Commodities: Putin urges foreigners out of Sakhalin Energy development consortium

Commodities: Putin urges foreigners out of Sakhalin Energy development consortium

End of an international joint venture: The consortium Sakhalin Energy becomes a Russian GmbH according to the will of the Kremlin boss. Shareholders like Shell or Mitsui are likely to lose their shares.

Kremlin boss Vladimir Putin has ordered the re-registration of the multi-billion dollar oil and gas production consortium Sakhalin Energy. This means that foreign shareholders Shell, Mitsui and Mitsubishi are threatened with the loss of their shares.

“The Russian government is creating a Russian GmbH to which (…) all rights and obligations of the Sakhalin Energy Investment Company are transferred,” says the presidential decree, which was published on Thursday evening.

All ownership rights of the joint venture are thereby transferred to Russia. The existing shareholders – Gazprom (50 percent plus one share), Shell (27.5 percent minus one share), Mitsui (12.5 percent) and Mitsubishi (10 percent) – are likely to participate in the operating company that is still to be formed. The daily newspaper “Kommersant” called this a “loyalty test” in its Friday edition. Putin justified the changes in the ownership structure with Western sanctions, which posed a threat to the continued existence of production.

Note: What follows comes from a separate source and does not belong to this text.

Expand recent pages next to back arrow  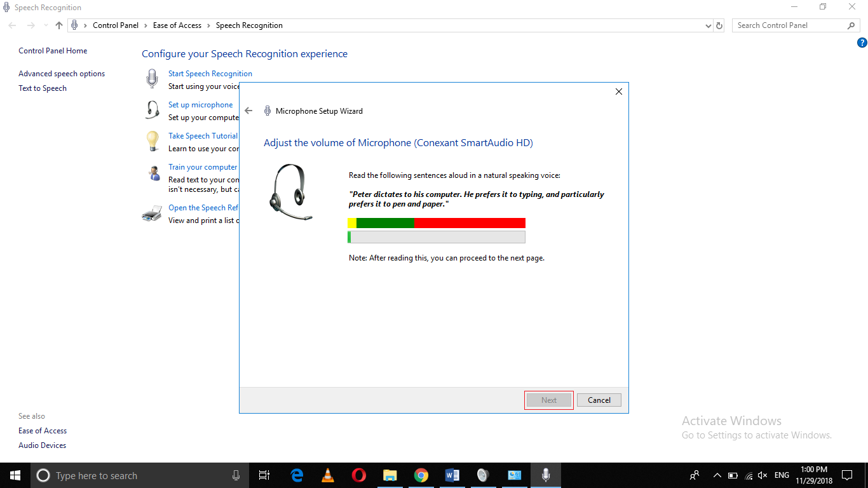point(45,25)
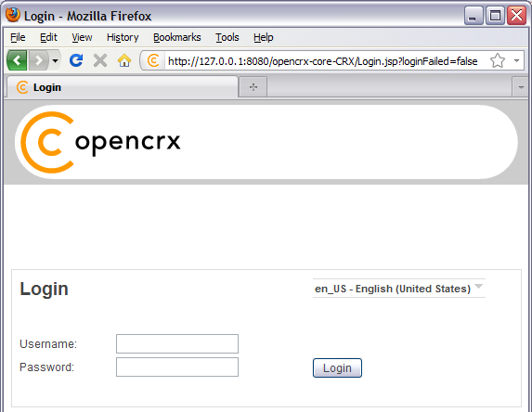Show the list of all tabs
Viewport: 532px width, 412px height.
(521, 87)
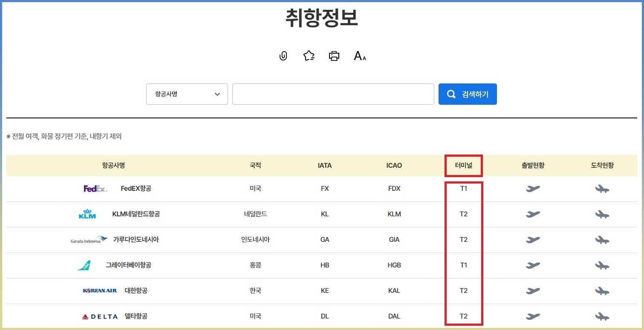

If the foreign companies refuse to participate in the new scheme, the Russian government wants to sell their shares within four months, but transfer the proceeds to a blocked account that the companies cannot access.

Compensation claims for environmental damage are also possible

In addition, the Russian government should conduct an audit of the foreign companies in order to raise compensation claims for possible environmental damage in Russia. Moscow used this leverage in 2006 to get Gazprom into what was previously a purely foreign consortium. Shares in Japanese companies Mitsui and Mitsubishi fell sharply in early trading on Friday on the news.

Kremlin spokesman Dmitry Peskov on Friday contradicted the thesis that this was a precedent for the expropriation of other foreign companies in favor of the state.

Japan, which currently gets around 9 percent of its gas imports from Russia, reacted cautiously at first. “We have to communicate with the operator and think about how we react,” said Prime Minister Fumio Kishida. From Mitsui and Mitsubishi it was only said to check the facts. Shell said it, as a shareholder, has always acted in the best interests of Sakhalin-2 and in accordance with all legal requirements. One is aware of the order and is examining the effects, the message continues.

Sakhalin Energy produces oil and gas off the Russian Far East island of Sakhalin. The consortium also owns a gas liquefaction plant (LNG). According to its own figures, the company shipped 37.9 million barrels of oil and 11.6 million tons of liquid gas in 2020.